Un locura

La otra noche me invitaron a una oración. Nos teníamos que desplazar a otra ciudad. Los compromisos adquiridos con anterioridad nos retrasaron en la salida. Íbamos a llegar tarde. Éramos tres. Yo no conocía a uno de los que venían. No importó mucho, corriendo cogimos el coche y nos pusimos en marcha después de saludarnos. Cuarenta y cinco minutos de camino hacía el lugar de encuentro. Llovía. No sé podía ir más rápido, hay que ser prudentes. Llegamos tarde, un poco más de media hora tarde. La puerta estaba cerrada. Había un folio con un teléfono apuntado: 624… No sabíamos si llamar o no. Llamamos pensando que seguro que había empezado tarde. Salió un joven a abrir la puerta. Nos saludó muy amablemente, ni un reproche. ‘Gracias por venir’. Nos esperaba otro a la entrada de la capilla para darnos una vela y poder incorporarnos a la oración. Estaba próxima la fiesta de Pentecostés, y la oración ecuménica de la espiritualidad de Taizé, giraba entorno a la unidad. Nos sentamos y dejamos pasar el tiempo. De cinco partes que habían programado iban por la mitad de la tercera.
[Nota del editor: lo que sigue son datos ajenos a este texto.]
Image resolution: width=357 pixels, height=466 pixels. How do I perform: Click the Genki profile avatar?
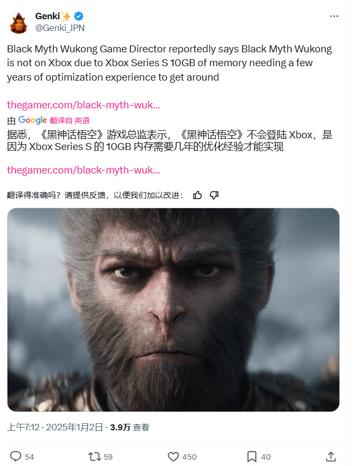pos(19,23)
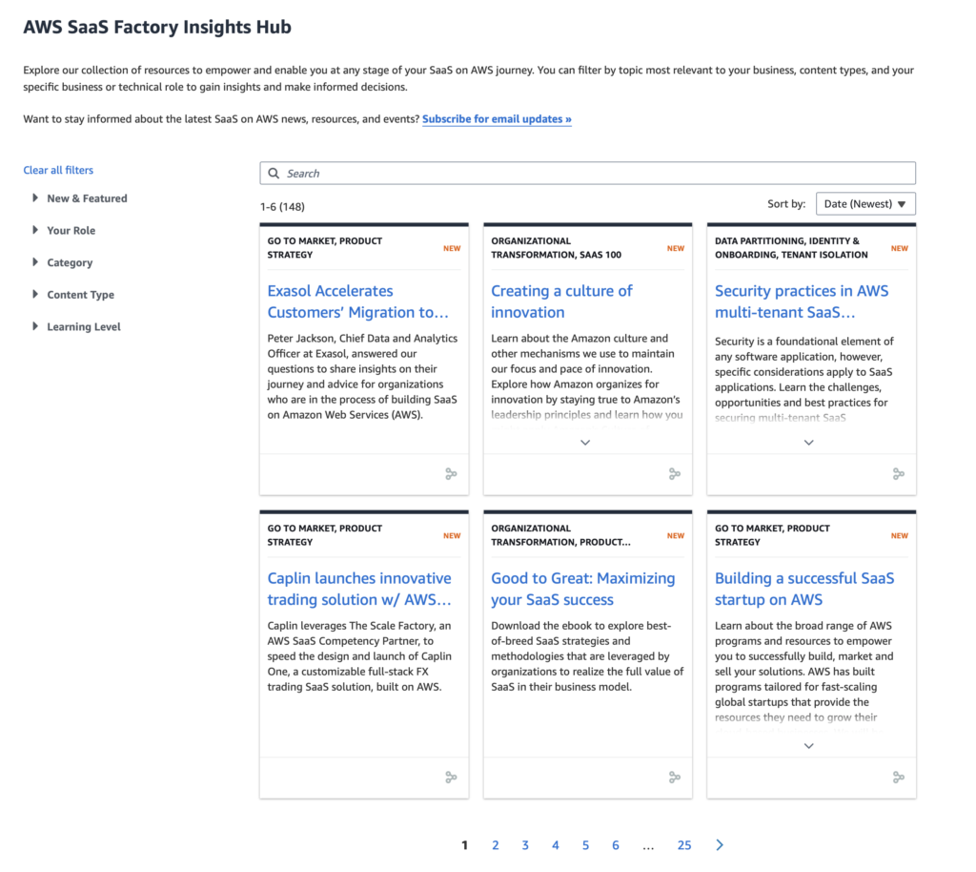Expand the Learning Level filter
The height and width of the screenshot is (872, 976).
[x=83, y=327]
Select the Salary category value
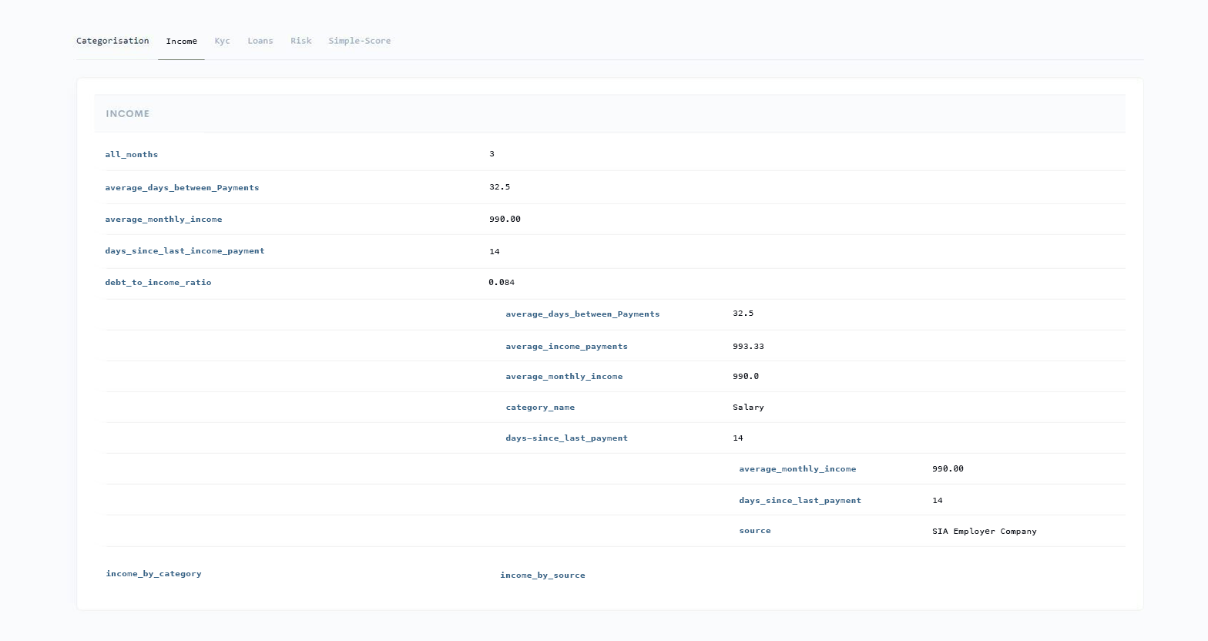 (748, 408)
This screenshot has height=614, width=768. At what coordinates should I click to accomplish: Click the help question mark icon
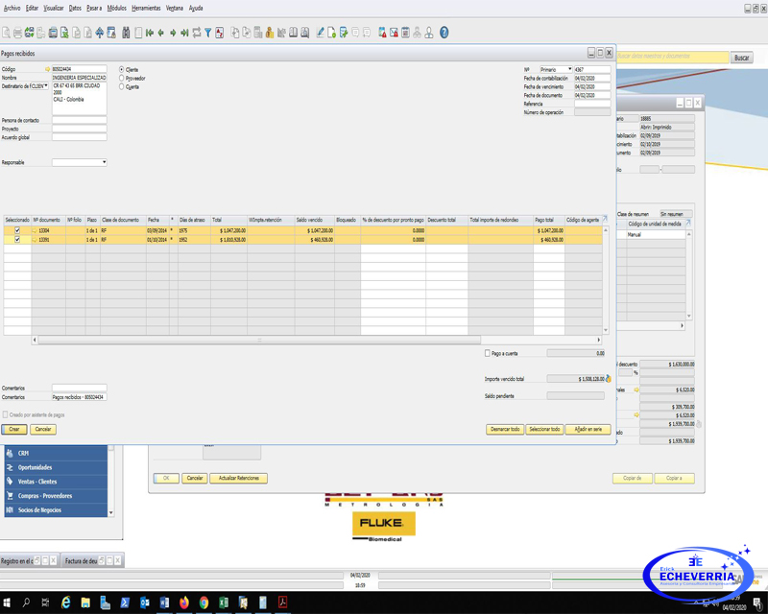(x=444, y=33)
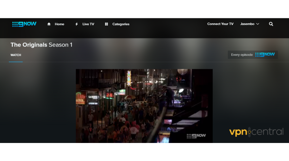
Task: Click the 9Now logo in the header
Action: tap(24, 24)
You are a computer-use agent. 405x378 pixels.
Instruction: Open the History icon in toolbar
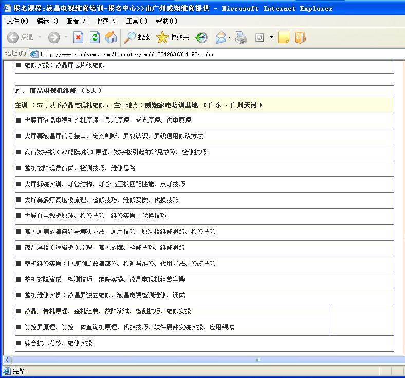(201, 37)
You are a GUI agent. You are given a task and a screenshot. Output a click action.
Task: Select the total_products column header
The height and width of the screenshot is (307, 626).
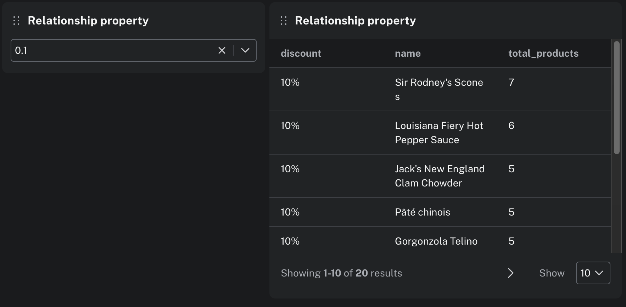pyautogui.click(x=543, y=53)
Fue muy fácil ponerse en presencia del Señor. Todavía tuvimos el regalo de treinta y cinco minutos de encuentro con el Señor en la comunidad que estaba orando. Terminó, nos invitaron a un té y unas pastas, no nos quedamos teníamos que regresar y nos quedaban cuarenta y cinco minutos de camino, a las otras dos personas que viajaron conmigo media hora más. Eran fiestas en el pueblo cuando regresamos, se notaba en el ambiente. Seguía lloviendo.
Al regresar uno de los que viajamos dijo que quizá había sido una locura. ¿Locura? Quizá pero seguimos al más loco, como dice la frase de una camiseta que tengo. No fue una locura. Fue una gozada. ¿Hay gozo en la locura? Quizá solo se goce en la locura. Dejarse llevar por el corazón, romper tópicos, salirse de los carriles de la sociedad, ver más allá de la realidad material, ‘perder’… Descubrí que lo importante es lo que verdaderamente tenemos en común: Cristo. Él nos puso en camino. Él nos convocó. Él era lo que me unía al que conocí en ese momento y que me acompañó. Los tres lo teníamos en común. Descubrí que la puerta de nuestras casas debe estar abierta para los ‘de Cristo’ a cualquier hora, que hay que abrir con amabilidad, que los que ‘son de Cristo’ no molestan. Fue una maravilla sentirme en mi casa, aunque era la primera vez que iba a ese convento, cuando descubrí un grupo de personas alrededor de la Cruz, aportando su luz, cantando, escuchando la Palabra, aportando su fe para que ilumine al otro… Descubrí que vivo en el error al valorar las cosas por el tiempo que duran o que se emplea en ellas, por la duración, por la cantidad. ¿Cuánto dura una sonrisa? La oración duró poco más de media hora. Estaba en un error, también en esto. La oración de esa noche comenzó el día de la invitación. El recuerdo de la hora de salida la mañana anterior, los cuarenta y cinco minutos de ir y los mismos de volver, la sonrisa al acogerme, el conocer a una persona que ha puesto a Cristo en el centro de su vida, las charlas durante el viaje, el pastel que compartieron conmigo… también formaron parte de la oración.
¡¡Bendita locura!! El pueblo estaba de fiesta. Yo me sentía protagonista de una gran Fiesta, de una maravillo Encuentro, el anfitrión había sido muy bueno conmigo, los otros invitados me llenaron de la presencia de Él. ¡¡Que dure esta locura!!